JÖNK / İSMET TANLI

Tarih: 20.06.2021 00:59

Hayallerin Kadar Konuş

Facebook Twitter Linked-in

Kadim kültürümüz en doğru olandır, her şey yaşanarak kazanılmış bir tecrübeye yaslanmış olarak gelir, geçmişten geleceğe.

Zamane kültür o kadar hızlı, baş döndüren bir şekilde değişiyor ki, bir bakmışsın ki bambaşka, hiç bilmediğin bir platformda ne ile cebelleştiğini dahi anlayamamışlığınla başbaşasın.

Herkes kendi çöplüğünde en güzel.
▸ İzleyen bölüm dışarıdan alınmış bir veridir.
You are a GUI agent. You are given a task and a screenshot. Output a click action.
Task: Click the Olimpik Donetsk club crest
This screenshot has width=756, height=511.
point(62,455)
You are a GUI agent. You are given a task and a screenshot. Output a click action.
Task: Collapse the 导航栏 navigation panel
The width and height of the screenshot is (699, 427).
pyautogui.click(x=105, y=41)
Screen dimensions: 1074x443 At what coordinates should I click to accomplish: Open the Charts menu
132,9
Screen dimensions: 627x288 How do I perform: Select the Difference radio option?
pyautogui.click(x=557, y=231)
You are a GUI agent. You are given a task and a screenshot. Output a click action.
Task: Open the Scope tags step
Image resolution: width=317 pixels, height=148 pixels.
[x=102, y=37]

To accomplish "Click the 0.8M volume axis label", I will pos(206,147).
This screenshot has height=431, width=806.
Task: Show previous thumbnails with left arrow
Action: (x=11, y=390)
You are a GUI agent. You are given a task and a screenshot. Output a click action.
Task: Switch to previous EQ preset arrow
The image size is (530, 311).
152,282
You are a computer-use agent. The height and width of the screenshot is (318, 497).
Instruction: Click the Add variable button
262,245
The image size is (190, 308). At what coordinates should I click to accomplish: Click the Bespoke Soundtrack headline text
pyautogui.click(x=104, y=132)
Coğrafya kaderindir. İskandinav ülkesindeki farklı, Tanzanya'daki daha farklı ama Türk’ ler de her yerde her zaman çekik gözlü.
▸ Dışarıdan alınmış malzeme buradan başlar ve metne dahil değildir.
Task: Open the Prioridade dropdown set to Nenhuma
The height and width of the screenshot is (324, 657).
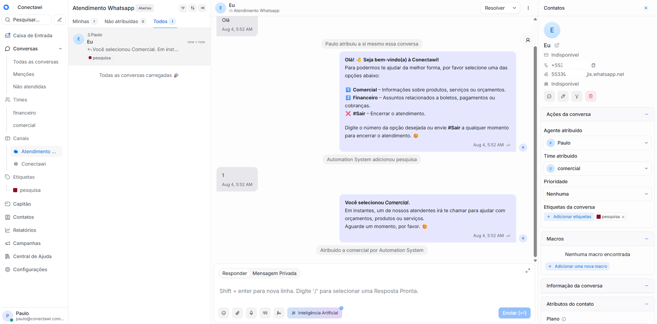Action: click(597, 194)
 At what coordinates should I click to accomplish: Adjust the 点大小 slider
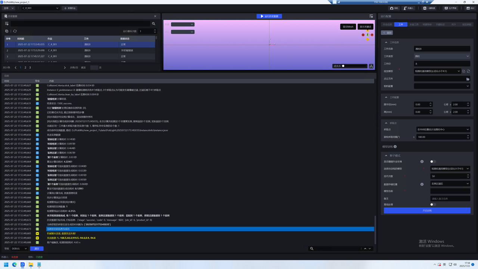click(x=354, y=66)
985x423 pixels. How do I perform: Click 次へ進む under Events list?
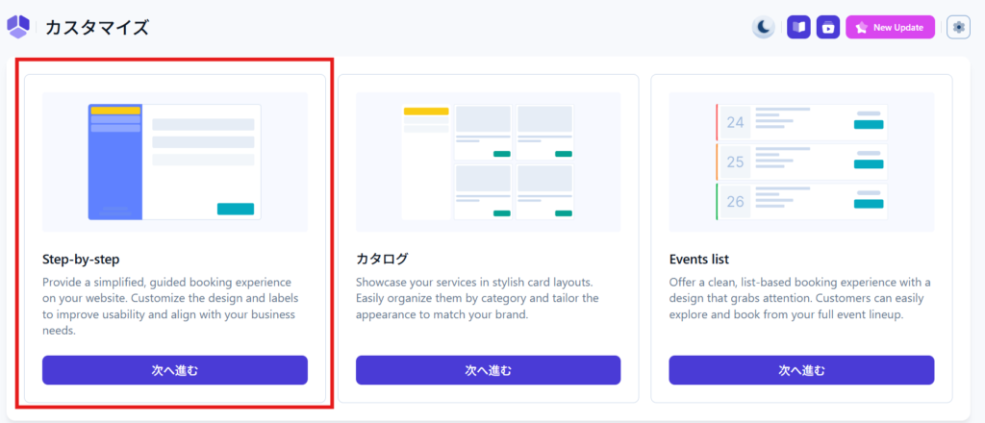(801, 370)
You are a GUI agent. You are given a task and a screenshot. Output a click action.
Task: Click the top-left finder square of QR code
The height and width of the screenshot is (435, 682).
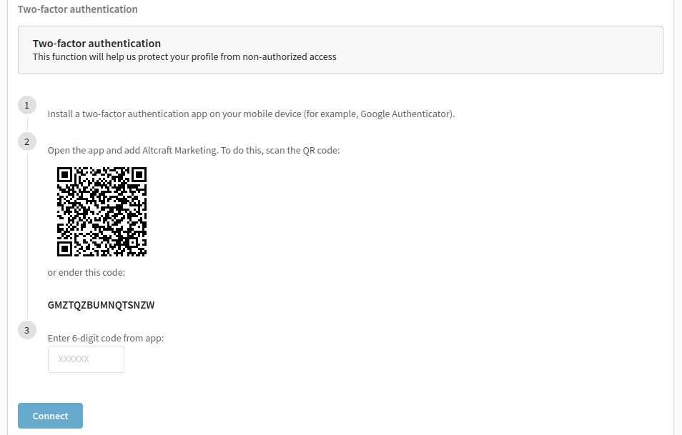pyautogui.click(x=64, y=175)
Bu gün en sevdiğim can arkadaşım, ‘ iyilerdir hep en erken göçüp başka bir aleme giden’ dedi. Evet hep derdi büyüklerimiz Tanrı sevdiği insanı yanına alır diye. Ya da hani deniliyor ya ; bu dünyada yaşanılanların hepsi sınav. İşte sanki o iyi insanları sınava dahi tabii etmeksizin yanına alıyormuş tanrı. Ama birde şu gerçek te baki ( terk-i diyar eden iyiyse / ardından hep iyi olarak anılıyor – iyi de değilse, zaten, aklının ucuna dahi geçmezliklerde). Gidenlerin de geri asla dönemediği bir fanilikte, herkes en mutluyu, en güzelle – en güzel yaşarsa, işte o zaman en güzel. İnsanın kalbi ne kadar temiz ve sevgi doluysa, o kadar güçlü ve acı geçirmez oluyor, bazen  en zoru, en çetrefili bir tebessümle tuş eder insan. En zayıf yanıdır aslında insanın en güçlü olduğunu sandığı yanı, duygular hep tezatlıklarla örülü, bir uçtan bir uca.
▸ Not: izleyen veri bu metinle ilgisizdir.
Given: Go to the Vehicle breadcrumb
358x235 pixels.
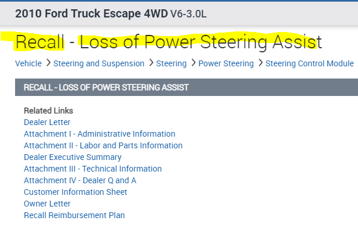Looking at the screenshot, I should click(28, 63).
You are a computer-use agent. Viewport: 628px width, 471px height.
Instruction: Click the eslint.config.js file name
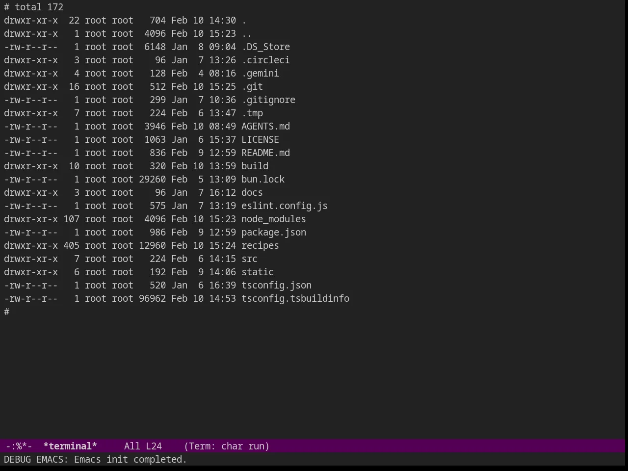click(x=285, y=206)
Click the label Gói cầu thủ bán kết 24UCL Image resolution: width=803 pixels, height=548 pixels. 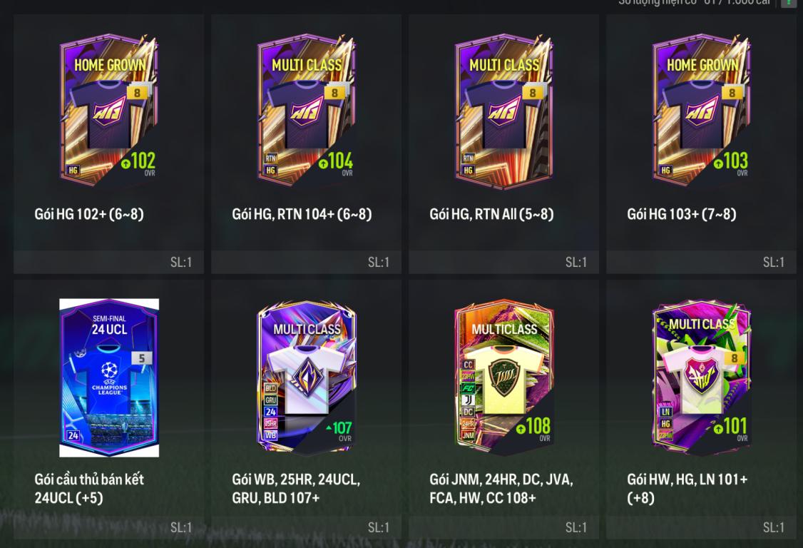pos(89,489)
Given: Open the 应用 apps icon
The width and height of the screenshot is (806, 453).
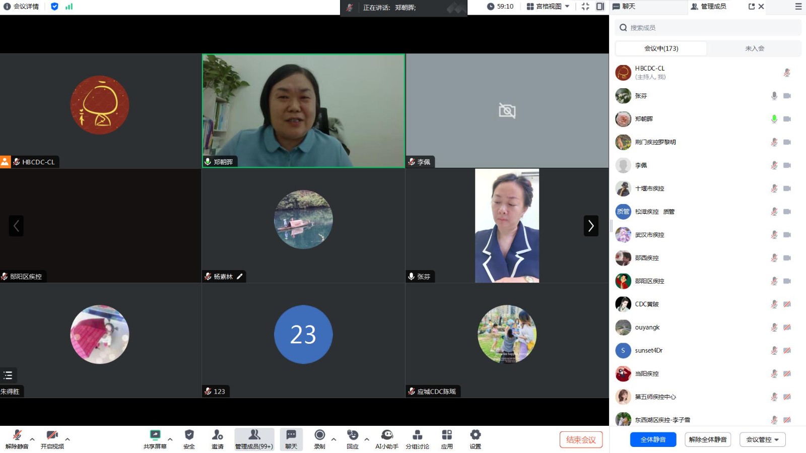Looking at the screenshot, I should 447,438.
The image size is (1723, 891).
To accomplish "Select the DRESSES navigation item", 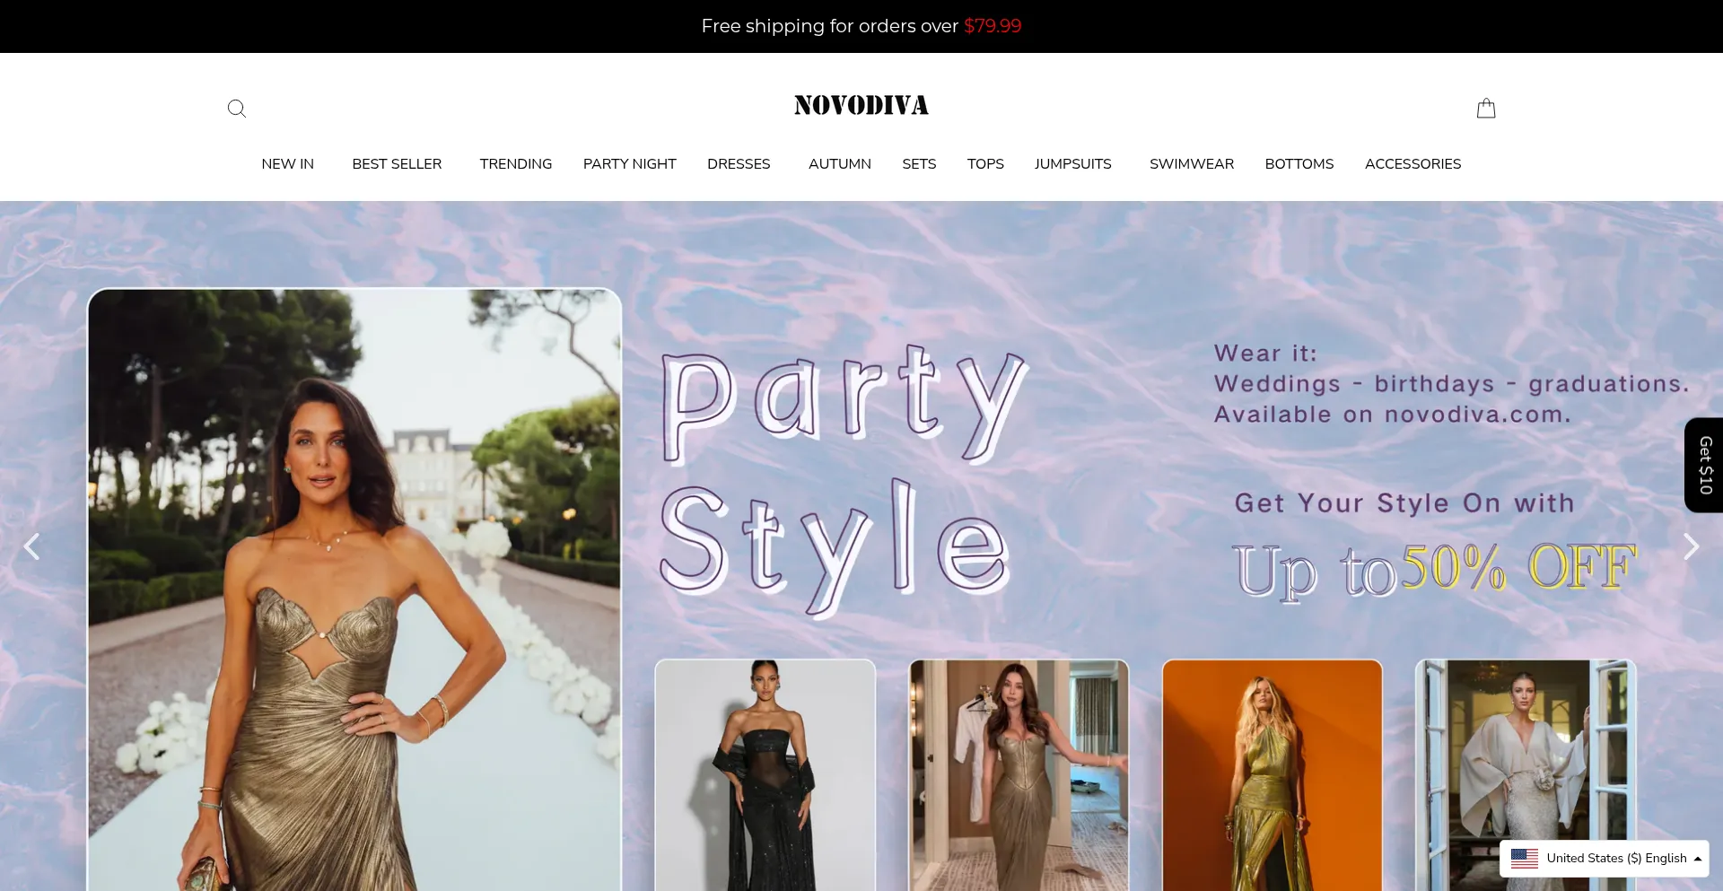I will click(x=738, y=164).
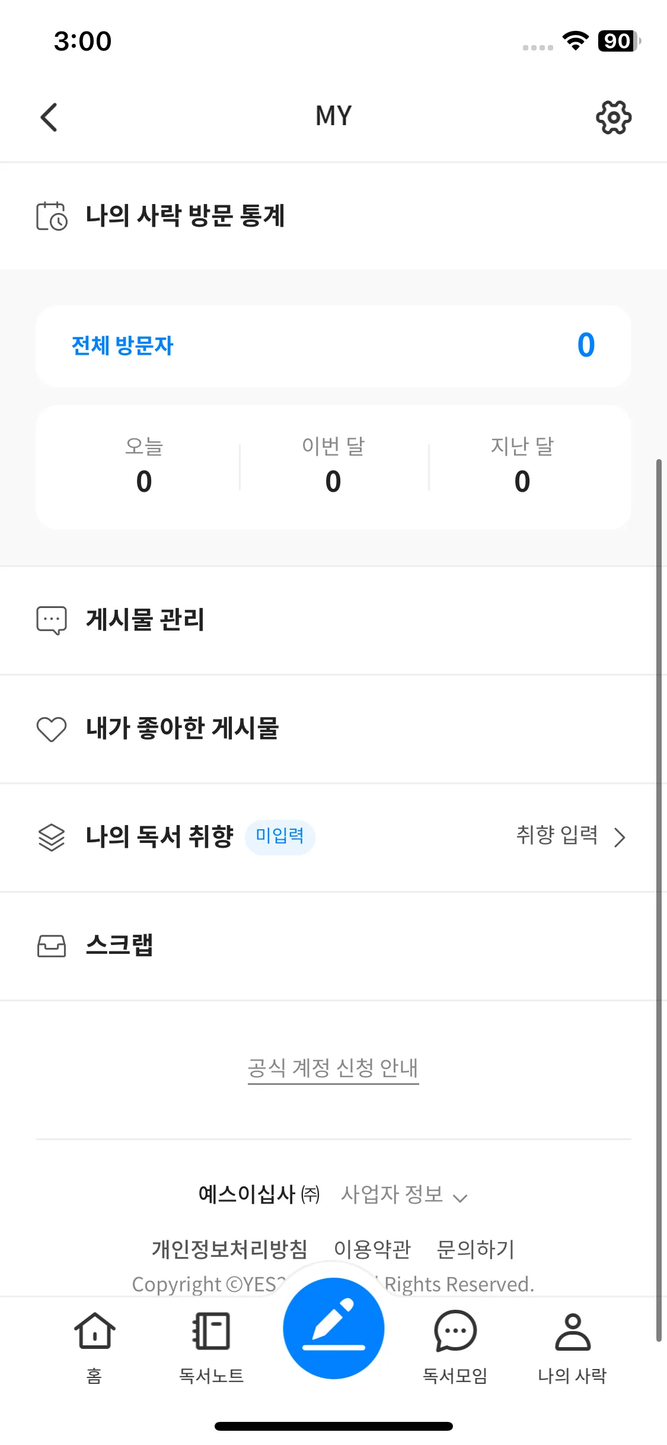Tap the layers icon for 나의 독서 취향
The image size is (667, 1445).
coord(52,837)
En tehlikeli insan yüzüne başka , arkandan daha başka olandır, tanrı da artık onları bir bir tespit ediyor, cezayi muhakemleri de kuruldu-kurulacak, en ağır hükmü giyecekleri de artık gün gibi ortada

İşimiz gereği her tür insanla haşır – neşiriz illaki, ama her insanda olduğu gibi bizimde gönlümüzde yatan Aslanlar’ımız eksilmez. Herkes herkesi sevmek zorunda da değil, kimse kimsenin prangalı mahkumu asla olamaz, ortak müşterek te buluşulunur, icap ederse, ama işte en kutsal olan evlilik ya da sevgililik te durum çok daha başkadır, orada ortak müşterek te değil / direkt ortaklıkta bir araya gelinilir. Bütün meselenin özeti iki başka insanın bir birini tamamlayabilmesidir, her şeyi en dürüst paylaşıp, karşındakinin en mutlu olmasına gidecek yol haritasınını çizilebilmesinde saklıdır.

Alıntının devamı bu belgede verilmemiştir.